Which movies have made the leap and earned Best Picture's affections, showing once and for all that the language of cinema is universal? Let's look at the Best Picture nominees that prove that cinema is a rich art-form appreciated by audiences everywhere — no matter what languages you speak.

Jeong Ji-So, Choi Woo-shik - Parasite

Parasite (2019)

Directed by Bong Joon Ho, Parasite is an expertly-crafted and engrossingly weaved tale of class warfare centered around an unemployed lower-class family who ingratiate themselves into the lives of a wealthy, but often aloof, upper-class household. The movie is easily among the best-reviewed films of the year, and it might very well be the best received movie of 2019. This week, it was revealed that it received six Oscar nominations, which include Best Production Design, Best Original Screenplay, Best International Feature Film (formally known as Best Foreign Language Film), Best Editing, Best Director and Best Picture. Naturally, it's too early to know whether-or-not it will win any of its Oscars, including Best Picture, but its chances are high.

The Cast of Roma (2018)

Roma (2018)

Directed by four-time Oscar winner Alfonso Cuaron, Roma is an intimate, semi-autobiographical black-and-white period piece centered around a housekeeper in Mexico City in the early '70s who cares for a middle-class family. When it was nominated (and later won) for Best Foreign Language film, it became the first Mexican movie to win in this category. Roma also became the first time a director won Best Cinematography when Cuaron accepted this honor, and the movie later became the first foreign-language film to win Best Director. It was nominated for 10 Oscars altogether, also including, but not limited to, Best Original Screenplay, Best Production Design, Best Actress, Best Supporting Actress, and a few more. While Roma seemed to be on its way to winning Best Picture, in a surprise turn-of-events, the Spanish-language Netflix movie lost to Peter Farrelly's Green Book.

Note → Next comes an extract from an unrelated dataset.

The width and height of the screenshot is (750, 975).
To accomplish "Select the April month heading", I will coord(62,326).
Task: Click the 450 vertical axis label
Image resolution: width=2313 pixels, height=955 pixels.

Jean-Louis Trintignat, Emmanuelle Riva - Amour

Amour (2012)

Directed by Michael Haneke, Amour is a touchingly reserved and emotionally devastating portrait of elderly love torn by illness, as a long-standing pair of romantic former music teachers face grave sadness when the wife suffers a stroke and continues to face a long series of deteriorating health problems. The French language film is certainly not an uplifting tale, as Hanaeke's movies never tend to be, but it's a beautiful one all-the-same, and it earned five Oscar nominations, including Best Original Screenplay, Best Actress (who became the oldest nominee for the category this year), Best Foreign-Language Film (for which, naturally, it won), and Best Picture. Amour didn't totally steal the Academy's hearts as it lost to Ben Affleck's Argo.

Brad Pitt - Babel

Babel (2006)

Directed by four-time Oscar winner Alejandro González Iñárritu, Babel is a somber, sprawling multi-narrative ensemble piece, and one that completes the filmmaker's "death trilogy," following 2000's excellent Oscar-nominated Amores Perros and the English-language 2003 movie, 21 Grams. The film, which features Arabic, Spanish, Japanese and more, portrays four interrelated storylines, told in non-linear fashion, which portray a series of tragic or life-altering events happening Morocco, Japan, Mexico, and the United States. Babel was nominated for seven Oscars, including Best Editing, Best Original Screenplay, two Best Supporting Actress nominations, Best Original Score (for which it won), Best Director and Best Picture. Ultimately, much like Letters From Iwo Jima, which was another foreign-language movie nominated in the same field in 2007, Babel lost Best Picture to The Departed.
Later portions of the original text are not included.